How might I take steps to better myself? Too many projects ongoing? What about you? I suppose my desire to learn what I can about myself and the world prompts me to act in the time I've been given.
Today, I was thinking about the book, "The Five People You Meet in Heaven" by Mitch Albom. Now, this isn't because I hope I die soon. Though I admit the concept of heaven is uplifting for me. Some people think death and dying is a rather morbid subject, but this book is actually quite surprising. The writing style and concepts raised expanded on my view of the after-life. I open my eyes to new possibilities about the significance of the 'here and now' and what events have yet to be.
In the book, on Eddie's 83rd birthday, he dies unexpectedly in a tragic accident, trying to save a little girl from a falling cart in an amusement park. With his final breath, he feels two small hands in his, and then nothing. He awakens in the afterlife, where he learns heaven is no lush Garden of Eden, but a place where your earthly life is explained by five people who were in it. These people may have been loved ones or strangers. Each of them changed your path forever.
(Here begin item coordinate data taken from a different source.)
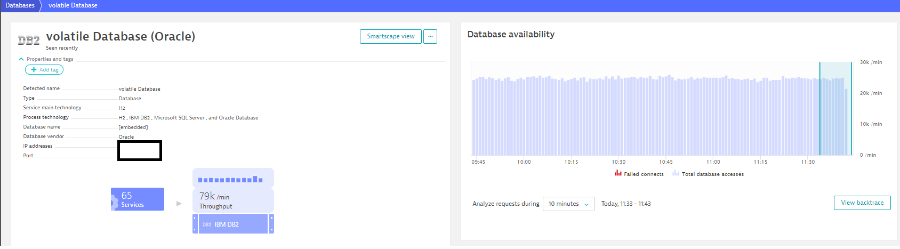900x249 pixels.
Task: Click the plus icon in Add tag
Action: [34, 70]
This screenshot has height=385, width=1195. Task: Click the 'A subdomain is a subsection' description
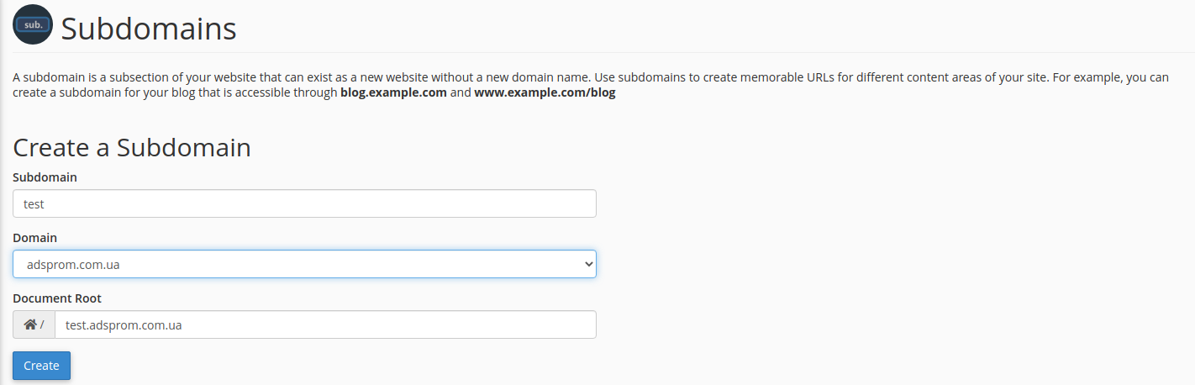pos(590,85)
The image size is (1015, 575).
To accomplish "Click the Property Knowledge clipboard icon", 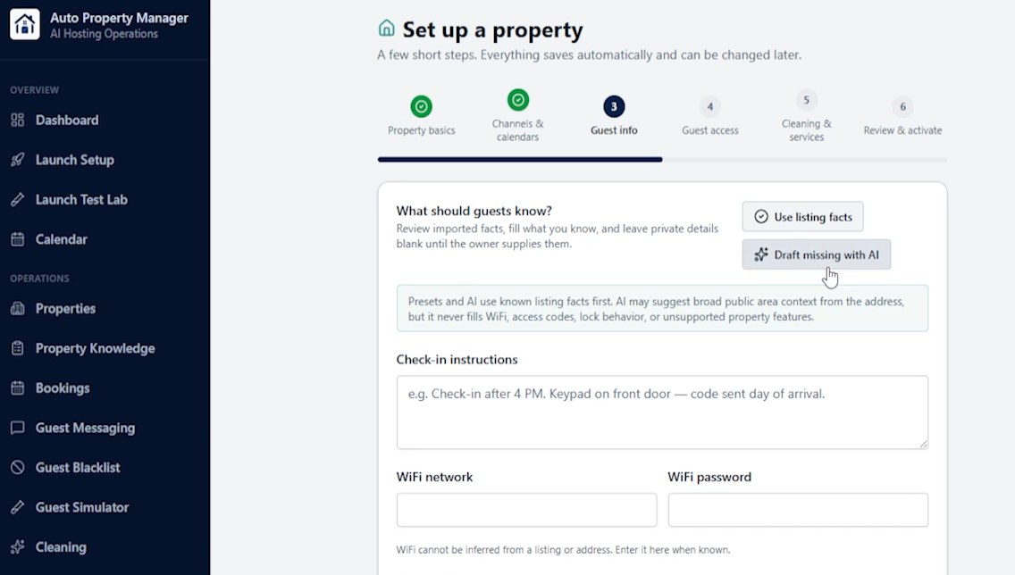I will 18,348.

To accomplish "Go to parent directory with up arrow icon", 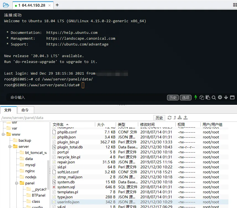I will (175, 118).
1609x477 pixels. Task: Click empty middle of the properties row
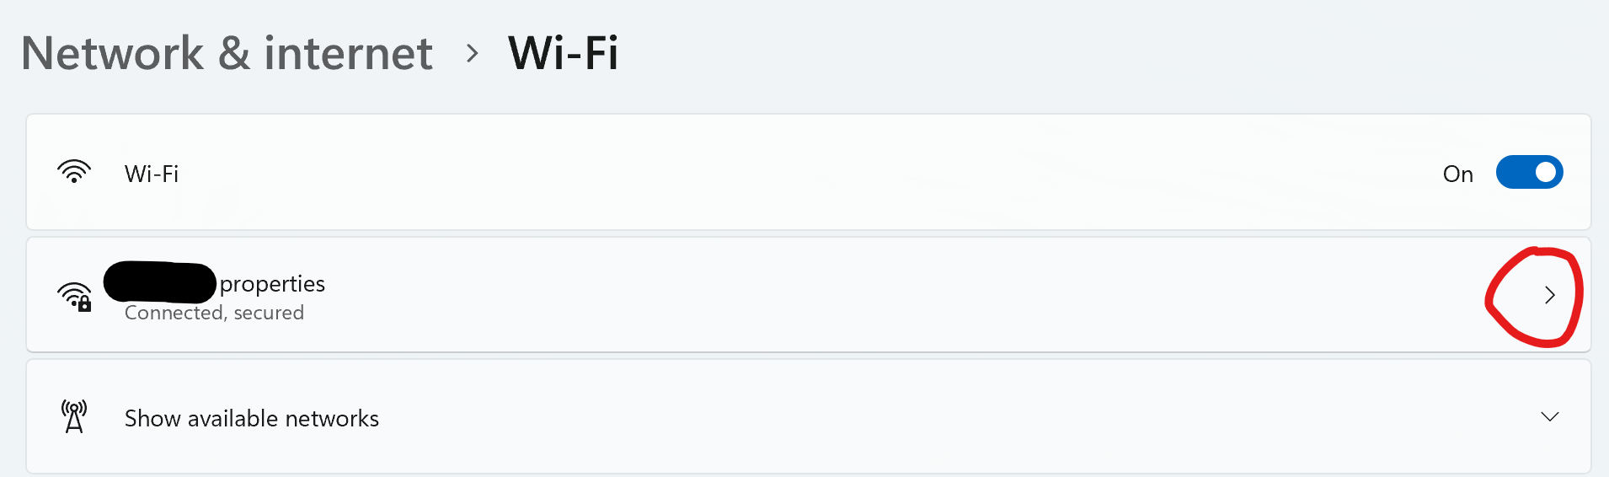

What did I learn from Eddy's story? Don't give up. Whatever happens to you right now, it prepares you for a future. This is the way of the earthly world. People you know and don't know are helping you along all the time with their choices. Everything is linked. You're loved. You're being heard. Your sense of time doesn't run the show. Life unfolds whether or not we think we're ready.
I remember a story of a old monk who was mentoring a younger monk. The owise monk's peers repeatedly asked him why he was wasting time on his charge. After all, the young monk was openly obnoxious, negative, lazy and demonstrated the exact opposite of desirable monk traits. The old monk replied "I could never turn him away. He is God's greatest gift to me. As the result of his presence, I'm developing deeper patience, understanding and resourcefulness than I've ever had."
The older monk reminds me every problem I encounter introduces me to another side of myself. People who enter our lives mirror some part of us that we may not initially see or understand. How we react teaches about our desires, needs and ego. How I perceive my own difficulties is itself enlightening. Issues don't just go away. I learn to think differently to better understand and work through . Each one is an opportunity to develop my insight and ingenuity. As the result, I raise awareness of the power within myself and encourage people to know benefits in the following:
1) seek experience dealing with problems rather than avoiding them
2) spend time to discover the real underlying issue;
3) actively explore several possible solutions;
4) consult individuals with relevant experience.